HP Announces New ATM Capabilities

Hewlett-Packard Co. announced new advanced ATM test capabilities, which it showcased at the Supercomm '96 convention in Dallas from June 25 to June 27. The new asynchronous transfer mode test options allowed users to test equipment according to their specific "class of service."

What Happened This Week

 
Computer Pioneer Alan Turing Born

Turing, a British mathematician, logician and cryptanalyst, played key roles in the conception and theoretical underpinnings of electronic computers. As a codebreaker at Bletchley Park in the UK during World War II, Turing led the team that cracked the "unbreakable" Enigma code used by the German high command for battlefield communications. This has led some observers to speculate that Turing's work alone shortened the war by two years, savings many lives. Turing is best-known today for his work on the idea of a "universal computer," one that could run any program. This has since become known as a "Turing Machine." Turing died under mysterious circumstances from cyanide poisoning in 1954, though it was officially declared suicide.
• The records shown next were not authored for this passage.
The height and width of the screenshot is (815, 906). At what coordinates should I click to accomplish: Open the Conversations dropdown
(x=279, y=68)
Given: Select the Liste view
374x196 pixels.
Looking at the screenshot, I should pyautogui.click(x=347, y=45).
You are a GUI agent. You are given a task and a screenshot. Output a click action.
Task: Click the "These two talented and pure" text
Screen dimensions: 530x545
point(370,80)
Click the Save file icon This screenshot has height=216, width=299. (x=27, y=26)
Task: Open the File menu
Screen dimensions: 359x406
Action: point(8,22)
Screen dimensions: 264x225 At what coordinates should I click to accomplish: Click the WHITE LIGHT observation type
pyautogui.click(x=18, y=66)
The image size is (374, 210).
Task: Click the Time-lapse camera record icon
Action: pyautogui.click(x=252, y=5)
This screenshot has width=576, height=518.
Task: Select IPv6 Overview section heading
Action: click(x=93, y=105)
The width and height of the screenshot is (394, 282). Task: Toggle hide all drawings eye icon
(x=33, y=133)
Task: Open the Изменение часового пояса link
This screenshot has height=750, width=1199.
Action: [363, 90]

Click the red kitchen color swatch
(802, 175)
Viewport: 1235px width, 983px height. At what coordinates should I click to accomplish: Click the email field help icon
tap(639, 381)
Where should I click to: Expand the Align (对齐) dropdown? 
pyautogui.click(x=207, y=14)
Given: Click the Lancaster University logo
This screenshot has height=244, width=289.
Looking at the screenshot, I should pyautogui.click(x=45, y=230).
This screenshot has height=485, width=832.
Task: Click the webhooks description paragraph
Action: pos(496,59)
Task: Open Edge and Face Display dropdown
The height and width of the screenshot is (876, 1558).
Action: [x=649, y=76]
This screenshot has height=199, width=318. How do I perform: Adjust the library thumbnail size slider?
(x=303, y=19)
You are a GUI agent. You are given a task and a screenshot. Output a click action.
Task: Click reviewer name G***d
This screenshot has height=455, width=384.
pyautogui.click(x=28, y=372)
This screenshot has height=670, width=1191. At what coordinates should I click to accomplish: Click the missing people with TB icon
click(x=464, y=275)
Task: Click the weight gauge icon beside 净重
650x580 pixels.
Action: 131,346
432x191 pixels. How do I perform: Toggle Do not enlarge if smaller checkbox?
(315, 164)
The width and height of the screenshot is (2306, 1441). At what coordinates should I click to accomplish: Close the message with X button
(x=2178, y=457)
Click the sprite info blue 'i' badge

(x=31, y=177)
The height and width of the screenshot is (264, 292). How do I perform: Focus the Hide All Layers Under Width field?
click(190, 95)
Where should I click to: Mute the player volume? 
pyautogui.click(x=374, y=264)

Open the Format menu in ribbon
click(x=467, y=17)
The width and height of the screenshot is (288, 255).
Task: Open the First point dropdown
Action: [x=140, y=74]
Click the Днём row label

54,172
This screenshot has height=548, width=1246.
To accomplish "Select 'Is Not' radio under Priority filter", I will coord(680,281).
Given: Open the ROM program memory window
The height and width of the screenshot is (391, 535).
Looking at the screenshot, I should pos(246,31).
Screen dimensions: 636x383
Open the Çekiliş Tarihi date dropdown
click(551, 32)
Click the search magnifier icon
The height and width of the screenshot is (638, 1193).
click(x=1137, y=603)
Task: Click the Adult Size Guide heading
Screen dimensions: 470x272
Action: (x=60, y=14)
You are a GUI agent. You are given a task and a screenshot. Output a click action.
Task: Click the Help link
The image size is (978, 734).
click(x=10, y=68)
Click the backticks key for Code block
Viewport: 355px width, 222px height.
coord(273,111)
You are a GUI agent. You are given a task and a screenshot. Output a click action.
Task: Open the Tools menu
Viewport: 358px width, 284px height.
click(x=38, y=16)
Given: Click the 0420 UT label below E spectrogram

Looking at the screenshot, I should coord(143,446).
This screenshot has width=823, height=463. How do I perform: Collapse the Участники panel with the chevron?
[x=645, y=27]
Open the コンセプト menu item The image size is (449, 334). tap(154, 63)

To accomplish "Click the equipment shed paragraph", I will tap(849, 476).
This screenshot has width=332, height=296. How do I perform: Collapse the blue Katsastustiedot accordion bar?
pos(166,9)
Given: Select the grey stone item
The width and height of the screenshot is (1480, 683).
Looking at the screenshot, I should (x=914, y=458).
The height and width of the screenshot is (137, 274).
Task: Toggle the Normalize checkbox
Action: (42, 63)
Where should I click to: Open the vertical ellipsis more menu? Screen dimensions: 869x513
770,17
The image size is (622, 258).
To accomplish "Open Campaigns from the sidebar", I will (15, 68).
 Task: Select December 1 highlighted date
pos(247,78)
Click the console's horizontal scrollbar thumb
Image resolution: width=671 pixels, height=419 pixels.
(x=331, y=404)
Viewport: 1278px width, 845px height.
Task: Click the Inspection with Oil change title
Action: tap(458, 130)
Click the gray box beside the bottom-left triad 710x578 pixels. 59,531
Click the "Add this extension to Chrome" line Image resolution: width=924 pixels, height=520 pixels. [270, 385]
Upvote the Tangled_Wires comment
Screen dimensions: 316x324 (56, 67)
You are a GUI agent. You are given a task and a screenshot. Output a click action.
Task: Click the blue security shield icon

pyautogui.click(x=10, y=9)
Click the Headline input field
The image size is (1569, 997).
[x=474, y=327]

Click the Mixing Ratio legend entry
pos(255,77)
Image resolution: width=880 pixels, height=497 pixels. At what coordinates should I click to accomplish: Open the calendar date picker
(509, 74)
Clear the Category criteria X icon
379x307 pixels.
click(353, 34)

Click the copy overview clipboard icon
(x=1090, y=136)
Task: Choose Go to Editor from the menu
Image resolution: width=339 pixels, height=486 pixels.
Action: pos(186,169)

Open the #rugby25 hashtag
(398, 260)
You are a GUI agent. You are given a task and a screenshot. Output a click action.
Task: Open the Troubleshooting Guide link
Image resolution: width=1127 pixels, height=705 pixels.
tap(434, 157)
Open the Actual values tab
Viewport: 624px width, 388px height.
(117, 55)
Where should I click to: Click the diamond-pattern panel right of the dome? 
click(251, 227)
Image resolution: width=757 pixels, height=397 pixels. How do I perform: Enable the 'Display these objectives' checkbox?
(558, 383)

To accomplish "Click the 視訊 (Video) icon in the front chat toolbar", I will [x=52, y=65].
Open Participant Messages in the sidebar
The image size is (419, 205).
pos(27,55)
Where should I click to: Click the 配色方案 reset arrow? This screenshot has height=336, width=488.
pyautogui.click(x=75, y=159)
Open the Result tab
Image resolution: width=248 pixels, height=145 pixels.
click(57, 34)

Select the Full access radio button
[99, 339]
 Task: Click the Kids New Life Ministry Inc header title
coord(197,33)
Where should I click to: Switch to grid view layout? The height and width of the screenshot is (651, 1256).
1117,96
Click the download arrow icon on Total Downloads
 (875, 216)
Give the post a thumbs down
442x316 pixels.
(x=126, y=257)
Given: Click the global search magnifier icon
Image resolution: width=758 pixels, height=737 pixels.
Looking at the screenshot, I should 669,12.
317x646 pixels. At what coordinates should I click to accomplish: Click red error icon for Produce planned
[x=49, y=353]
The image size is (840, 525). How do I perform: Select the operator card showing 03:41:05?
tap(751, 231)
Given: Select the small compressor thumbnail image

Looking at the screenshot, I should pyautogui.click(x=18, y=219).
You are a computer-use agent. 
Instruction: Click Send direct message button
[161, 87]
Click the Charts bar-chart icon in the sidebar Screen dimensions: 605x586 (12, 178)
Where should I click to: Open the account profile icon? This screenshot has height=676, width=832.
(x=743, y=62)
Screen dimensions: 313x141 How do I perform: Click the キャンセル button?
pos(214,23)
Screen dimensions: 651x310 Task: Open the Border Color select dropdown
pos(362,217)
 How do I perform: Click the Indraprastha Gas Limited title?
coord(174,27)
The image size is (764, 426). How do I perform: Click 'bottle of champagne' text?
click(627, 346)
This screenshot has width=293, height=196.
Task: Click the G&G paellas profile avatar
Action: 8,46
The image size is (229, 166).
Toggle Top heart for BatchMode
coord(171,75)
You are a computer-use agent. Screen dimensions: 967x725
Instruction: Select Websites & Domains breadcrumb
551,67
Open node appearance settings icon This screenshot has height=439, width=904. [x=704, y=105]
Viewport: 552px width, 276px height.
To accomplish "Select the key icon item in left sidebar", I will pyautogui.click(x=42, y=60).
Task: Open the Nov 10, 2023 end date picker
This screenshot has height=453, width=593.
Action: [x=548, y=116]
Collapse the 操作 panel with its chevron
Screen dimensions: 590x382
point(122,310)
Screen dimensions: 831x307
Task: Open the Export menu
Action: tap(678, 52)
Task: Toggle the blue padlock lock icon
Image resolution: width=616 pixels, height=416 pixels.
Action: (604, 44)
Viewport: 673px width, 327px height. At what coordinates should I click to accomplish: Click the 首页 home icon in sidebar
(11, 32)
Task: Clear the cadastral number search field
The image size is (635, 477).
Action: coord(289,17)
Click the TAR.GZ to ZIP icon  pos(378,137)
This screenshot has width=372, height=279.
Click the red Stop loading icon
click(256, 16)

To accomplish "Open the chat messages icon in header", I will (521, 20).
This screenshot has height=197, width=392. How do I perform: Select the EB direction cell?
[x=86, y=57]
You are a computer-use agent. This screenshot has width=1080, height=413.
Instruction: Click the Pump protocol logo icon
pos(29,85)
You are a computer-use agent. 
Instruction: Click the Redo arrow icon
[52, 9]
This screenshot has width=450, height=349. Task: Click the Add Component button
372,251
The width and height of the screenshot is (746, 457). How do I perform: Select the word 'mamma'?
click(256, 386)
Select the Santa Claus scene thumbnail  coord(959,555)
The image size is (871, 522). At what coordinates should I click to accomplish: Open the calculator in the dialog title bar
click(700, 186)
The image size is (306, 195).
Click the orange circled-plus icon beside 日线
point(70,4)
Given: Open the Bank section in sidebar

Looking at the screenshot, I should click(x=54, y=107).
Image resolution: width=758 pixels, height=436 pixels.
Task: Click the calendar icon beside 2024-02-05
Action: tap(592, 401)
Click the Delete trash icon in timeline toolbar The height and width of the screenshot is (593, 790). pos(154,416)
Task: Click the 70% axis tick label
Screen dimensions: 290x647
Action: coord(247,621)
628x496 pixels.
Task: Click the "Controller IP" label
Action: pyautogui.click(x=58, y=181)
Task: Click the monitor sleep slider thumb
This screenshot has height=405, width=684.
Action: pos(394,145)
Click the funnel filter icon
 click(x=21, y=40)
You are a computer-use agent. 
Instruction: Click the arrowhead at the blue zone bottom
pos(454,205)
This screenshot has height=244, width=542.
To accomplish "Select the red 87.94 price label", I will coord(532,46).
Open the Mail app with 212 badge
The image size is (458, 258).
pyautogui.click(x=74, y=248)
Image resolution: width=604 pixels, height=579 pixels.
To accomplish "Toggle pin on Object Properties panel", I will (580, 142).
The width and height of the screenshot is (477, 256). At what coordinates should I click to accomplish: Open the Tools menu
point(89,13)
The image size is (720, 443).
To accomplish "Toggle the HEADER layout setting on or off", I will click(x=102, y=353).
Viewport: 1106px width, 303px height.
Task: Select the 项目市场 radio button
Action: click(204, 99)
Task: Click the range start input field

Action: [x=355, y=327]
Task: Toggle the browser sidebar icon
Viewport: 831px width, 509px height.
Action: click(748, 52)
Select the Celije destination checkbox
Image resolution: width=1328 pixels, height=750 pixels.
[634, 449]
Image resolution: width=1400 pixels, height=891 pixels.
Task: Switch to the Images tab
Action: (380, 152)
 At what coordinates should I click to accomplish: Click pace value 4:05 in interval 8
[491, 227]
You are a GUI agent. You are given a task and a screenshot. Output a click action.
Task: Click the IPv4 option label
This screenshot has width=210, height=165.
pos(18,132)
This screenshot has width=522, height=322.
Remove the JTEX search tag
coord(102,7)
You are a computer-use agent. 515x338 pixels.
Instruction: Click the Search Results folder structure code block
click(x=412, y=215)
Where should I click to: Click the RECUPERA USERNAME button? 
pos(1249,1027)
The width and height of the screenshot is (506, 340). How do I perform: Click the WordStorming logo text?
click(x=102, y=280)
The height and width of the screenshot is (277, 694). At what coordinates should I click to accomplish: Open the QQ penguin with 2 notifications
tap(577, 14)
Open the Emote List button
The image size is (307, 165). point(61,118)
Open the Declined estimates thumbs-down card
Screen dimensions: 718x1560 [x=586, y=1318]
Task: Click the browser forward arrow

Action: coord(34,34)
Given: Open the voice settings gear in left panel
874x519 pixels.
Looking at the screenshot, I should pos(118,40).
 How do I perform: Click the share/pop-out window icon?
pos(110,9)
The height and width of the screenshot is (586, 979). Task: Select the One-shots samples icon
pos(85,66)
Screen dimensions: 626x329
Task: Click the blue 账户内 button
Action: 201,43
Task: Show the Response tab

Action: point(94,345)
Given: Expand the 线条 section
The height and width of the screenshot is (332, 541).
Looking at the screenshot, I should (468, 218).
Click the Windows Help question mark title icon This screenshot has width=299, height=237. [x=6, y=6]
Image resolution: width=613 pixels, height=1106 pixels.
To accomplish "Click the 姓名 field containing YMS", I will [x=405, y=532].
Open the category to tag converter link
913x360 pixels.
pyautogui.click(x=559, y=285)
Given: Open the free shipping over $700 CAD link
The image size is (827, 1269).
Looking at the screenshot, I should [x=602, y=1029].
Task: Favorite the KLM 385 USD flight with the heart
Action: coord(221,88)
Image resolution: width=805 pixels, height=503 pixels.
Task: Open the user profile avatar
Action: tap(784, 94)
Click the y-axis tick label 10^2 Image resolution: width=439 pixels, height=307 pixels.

He was 41.

 
HP Announces New ATM Capabilities

Hewlett-Packard Co. announced new advanced ATM test capabilities, which it showcased at the Supercomm '96 convention in Dallas from June 25 to June 27. The new asynchronous transfer mode test options allowed users to test equipment according to their specific "class of service."

 
Microsoft Incorporated

Microsoft is incorporated. Founded six years earlier by Bill Gates and Paul Allen, Microsoft grew out of the friends' development of BASIC for the MITS Altair home computer kit. With later successes in its Windows operating system and software such as Word and Excel, Microsoft has grown to dominance in the personal computer software industry and billions of dollars of revenue.

 
Communications Decency Act Declared Unconstitutional

The US Supreme Court ruled the Communications Decency Act unconstitutional on a 7-2 vote. The act, passed by both houses of Congress, sought to control the content of the Internet in an effort to keep pornography from minors. In an opinion written by Justice John Paul Stevens, the Supreme Court ruled the act a violation of free speech as guaranteed by the US Constitution.

 
Spyglass Goes Public

World Wide Web software producer Spyglass Inc. went public, the year after it had begun distributing its Spyglass Mosaic software, an early browser for navigating the Web. With previous year's earnings at $7 million, Spyglass was founded by students at the Illinois Supercomputing Center, which also inspired Netscape Communications Corp.

 
Vannevar Bush Dies

Mathematician, scientist and computer pioneer Vannevar Bush died. Bush was born in Everett, Massachusetts, on March 11, 1890. Also deeply involved with wartime computer projects, Bush invented an electromechanical differential analyzer before the war.

 
Silicon Graphics and MIPS Merge

Silicon Graphics Inc. (SGI) and MIPS Computer Systems merged in a stock swap valued at $333 million. SGI experienced a number of financial difficulties, leading to industry speculation about the future of the computer graphics software and hardware company that pioneered a number of techniques in widespread use. MIPS, founded by Stanford University Engineering School Dean John Hennessy, developed high-speed computer chips making use of reduced instruction set computing technology, which seeks to improve speed by simplifying the transmission of information within a computer. On April 1, 2009, SGI filed for bankruptcy and was acquired by Rackable Systems a few weeks later.